Si el fin del mundo efectivamente llegase el 21 de diciembre del 2012, Roland Emmerich podría morir tranquilo sabiendo que logró su misión en la vida: crear la máxima película de desastre, que probablemente nadie, nunca, podrá superar.
Cualquier catástrofe imaginable está presente en 2012: volcanes, terremotos, tsunamis, naufragios y un largo etcétera al que sólo le hacen falta invasores extraterrestres y un cameo de Godzilla. Por supuesto que la cinta es absurda, predecible, patriotera, sentimentaloide y llena de posicionamiento de productos (aparentemente Vaio es la única laptop que funcionará en pleno apocalipsis, y para morir con estilo, nada mejor que a bordo de un Bentley), pero nada de eso importa ante la abrumadora cantidad de escapes de último momento, muertes gratuitas y momentos de absoluta adrenalina, para ese morboso niño interno que debe ser dejado en libertad para disfrutar este gusto culpable sin intelectualizar sus incontables deficiencias y reírse con él y de él. ¿Para qué retorcerse ante las múltiples frases cursis que son recitadas entre las alucinantes secuencias de acción? Es mejor aceptarlas porque como espectáculo, el resultado final bien vale el costo del boleto. El sol, villano de la reciente Presagio, vuelve a hacer de las suyas, y los neutrinos que emite están desestabilizando la corteza terrestre de forma que no quedara nada sobre la superficie… vaya, no quedará ni siquiera superficie.
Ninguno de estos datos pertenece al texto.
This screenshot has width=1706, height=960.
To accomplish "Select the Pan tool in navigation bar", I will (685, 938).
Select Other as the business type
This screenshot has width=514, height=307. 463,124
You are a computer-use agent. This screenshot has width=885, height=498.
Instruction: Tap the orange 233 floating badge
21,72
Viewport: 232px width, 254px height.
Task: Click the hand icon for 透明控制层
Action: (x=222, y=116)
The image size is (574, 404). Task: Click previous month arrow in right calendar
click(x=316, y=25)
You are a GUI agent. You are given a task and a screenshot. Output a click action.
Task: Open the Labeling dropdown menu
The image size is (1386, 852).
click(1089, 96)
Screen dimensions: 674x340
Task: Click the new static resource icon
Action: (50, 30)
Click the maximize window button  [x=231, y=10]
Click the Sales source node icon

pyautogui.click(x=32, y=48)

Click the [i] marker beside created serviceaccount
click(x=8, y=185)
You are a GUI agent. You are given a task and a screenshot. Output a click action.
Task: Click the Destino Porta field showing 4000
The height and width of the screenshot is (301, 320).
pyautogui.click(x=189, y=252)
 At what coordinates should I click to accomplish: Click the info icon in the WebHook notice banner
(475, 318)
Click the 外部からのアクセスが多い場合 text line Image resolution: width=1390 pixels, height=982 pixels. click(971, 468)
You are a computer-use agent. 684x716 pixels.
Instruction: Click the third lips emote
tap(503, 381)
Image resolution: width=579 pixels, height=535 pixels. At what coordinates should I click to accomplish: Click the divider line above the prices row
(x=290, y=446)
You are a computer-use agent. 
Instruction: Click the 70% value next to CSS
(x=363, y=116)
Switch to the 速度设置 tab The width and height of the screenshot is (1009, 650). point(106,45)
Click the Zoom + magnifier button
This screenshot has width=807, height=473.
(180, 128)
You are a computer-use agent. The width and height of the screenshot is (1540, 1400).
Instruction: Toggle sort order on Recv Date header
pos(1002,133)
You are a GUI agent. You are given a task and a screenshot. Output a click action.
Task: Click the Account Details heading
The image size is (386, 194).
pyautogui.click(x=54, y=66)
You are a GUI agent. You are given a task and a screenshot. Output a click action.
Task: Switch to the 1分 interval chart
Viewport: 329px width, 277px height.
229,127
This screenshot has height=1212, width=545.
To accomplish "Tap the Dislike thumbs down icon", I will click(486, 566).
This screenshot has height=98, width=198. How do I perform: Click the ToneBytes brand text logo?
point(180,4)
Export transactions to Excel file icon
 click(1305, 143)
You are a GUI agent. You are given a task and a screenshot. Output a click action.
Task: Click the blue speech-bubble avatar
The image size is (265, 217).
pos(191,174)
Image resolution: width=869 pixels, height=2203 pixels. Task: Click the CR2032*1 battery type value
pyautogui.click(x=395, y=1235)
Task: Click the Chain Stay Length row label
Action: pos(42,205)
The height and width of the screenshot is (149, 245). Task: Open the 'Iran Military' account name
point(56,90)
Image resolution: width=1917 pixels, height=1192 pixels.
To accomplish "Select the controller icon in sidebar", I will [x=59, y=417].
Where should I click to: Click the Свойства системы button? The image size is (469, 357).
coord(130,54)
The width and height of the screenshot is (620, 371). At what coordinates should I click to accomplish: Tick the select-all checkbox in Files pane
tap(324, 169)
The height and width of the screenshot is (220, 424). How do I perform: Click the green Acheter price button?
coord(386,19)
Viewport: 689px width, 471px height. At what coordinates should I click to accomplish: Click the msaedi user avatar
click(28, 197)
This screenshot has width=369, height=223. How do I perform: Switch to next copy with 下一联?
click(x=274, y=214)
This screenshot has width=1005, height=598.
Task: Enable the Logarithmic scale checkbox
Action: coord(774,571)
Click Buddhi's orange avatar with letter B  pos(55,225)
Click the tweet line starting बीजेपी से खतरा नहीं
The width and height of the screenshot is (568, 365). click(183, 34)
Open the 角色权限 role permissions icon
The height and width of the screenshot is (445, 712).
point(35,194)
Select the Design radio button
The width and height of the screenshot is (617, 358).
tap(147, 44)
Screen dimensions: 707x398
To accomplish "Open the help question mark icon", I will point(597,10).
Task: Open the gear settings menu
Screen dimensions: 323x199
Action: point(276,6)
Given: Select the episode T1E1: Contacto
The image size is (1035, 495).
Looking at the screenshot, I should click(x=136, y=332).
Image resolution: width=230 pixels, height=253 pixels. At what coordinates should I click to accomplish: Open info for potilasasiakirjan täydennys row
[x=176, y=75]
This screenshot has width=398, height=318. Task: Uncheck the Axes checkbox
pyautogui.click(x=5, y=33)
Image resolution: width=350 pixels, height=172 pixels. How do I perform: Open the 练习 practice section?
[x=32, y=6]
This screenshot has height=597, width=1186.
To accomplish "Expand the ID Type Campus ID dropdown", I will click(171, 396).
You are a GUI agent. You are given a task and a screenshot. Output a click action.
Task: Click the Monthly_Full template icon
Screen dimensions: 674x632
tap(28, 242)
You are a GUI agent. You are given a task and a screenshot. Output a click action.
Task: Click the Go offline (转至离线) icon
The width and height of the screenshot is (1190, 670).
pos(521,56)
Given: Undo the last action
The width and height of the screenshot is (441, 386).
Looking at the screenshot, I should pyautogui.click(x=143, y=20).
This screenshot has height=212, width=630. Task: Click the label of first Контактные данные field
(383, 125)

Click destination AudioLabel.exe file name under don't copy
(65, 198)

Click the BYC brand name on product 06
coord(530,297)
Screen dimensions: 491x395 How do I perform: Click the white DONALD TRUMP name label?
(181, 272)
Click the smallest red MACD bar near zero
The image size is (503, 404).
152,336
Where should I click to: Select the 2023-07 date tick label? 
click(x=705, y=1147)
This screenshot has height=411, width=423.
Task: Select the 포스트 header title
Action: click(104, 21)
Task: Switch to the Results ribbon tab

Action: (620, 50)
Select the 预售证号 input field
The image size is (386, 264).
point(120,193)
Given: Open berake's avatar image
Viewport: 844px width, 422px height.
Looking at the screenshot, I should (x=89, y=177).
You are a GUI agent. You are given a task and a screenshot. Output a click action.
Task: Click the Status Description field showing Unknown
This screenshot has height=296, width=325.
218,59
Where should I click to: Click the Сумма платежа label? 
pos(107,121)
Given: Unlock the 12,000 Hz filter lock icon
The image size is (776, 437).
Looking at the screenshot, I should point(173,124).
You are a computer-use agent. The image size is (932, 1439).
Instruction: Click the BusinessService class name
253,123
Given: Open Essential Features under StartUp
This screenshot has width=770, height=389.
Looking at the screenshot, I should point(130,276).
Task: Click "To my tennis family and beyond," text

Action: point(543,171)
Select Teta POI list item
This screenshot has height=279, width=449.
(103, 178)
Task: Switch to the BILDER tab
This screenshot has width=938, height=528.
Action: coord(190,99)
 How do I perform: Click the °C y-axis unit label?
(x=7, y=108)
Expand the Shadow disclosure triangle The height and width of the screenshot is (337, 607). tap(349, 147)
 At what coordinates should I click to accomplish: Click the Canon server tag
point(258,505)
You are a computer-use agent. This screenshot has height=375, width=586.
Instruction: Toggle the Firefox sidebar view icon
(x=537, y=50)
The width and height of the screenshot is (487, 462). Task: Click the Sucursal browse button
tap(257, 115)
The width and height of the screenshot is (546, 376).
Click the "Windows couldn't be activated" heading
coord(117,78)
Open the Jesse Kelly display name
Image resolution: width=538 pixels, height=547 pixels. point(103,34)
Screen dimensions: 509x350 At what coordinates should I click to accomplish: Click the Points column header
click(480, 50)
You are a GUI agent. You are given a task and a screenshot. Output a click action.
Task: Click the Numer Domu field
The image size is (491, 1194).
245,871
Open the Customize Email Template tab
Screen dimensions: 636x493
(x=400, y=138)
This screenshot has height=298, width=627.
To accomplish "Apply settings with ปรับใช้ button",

Chjwetel Ejiofor es el científico que sirve como voz de la consciencia en el plan de los gobiernos por salvar a la humanidad, mientras John Cusack interpreta al padre fílmico por excelencia, que ama a su familia pero cuyos defectos lo han obligado a separarse de ellos. Alrededor de ellos giran otros personajes de cartón cuya supervivencia o muerte es parte del show. No es spoiler decir que, al final, habrá un rayo de esperanza, y todos se tomarán de las manos como si fueran hermanos. La única pregunta que queda es, ¿por qué carajos no la hicieron en tercera dimensión?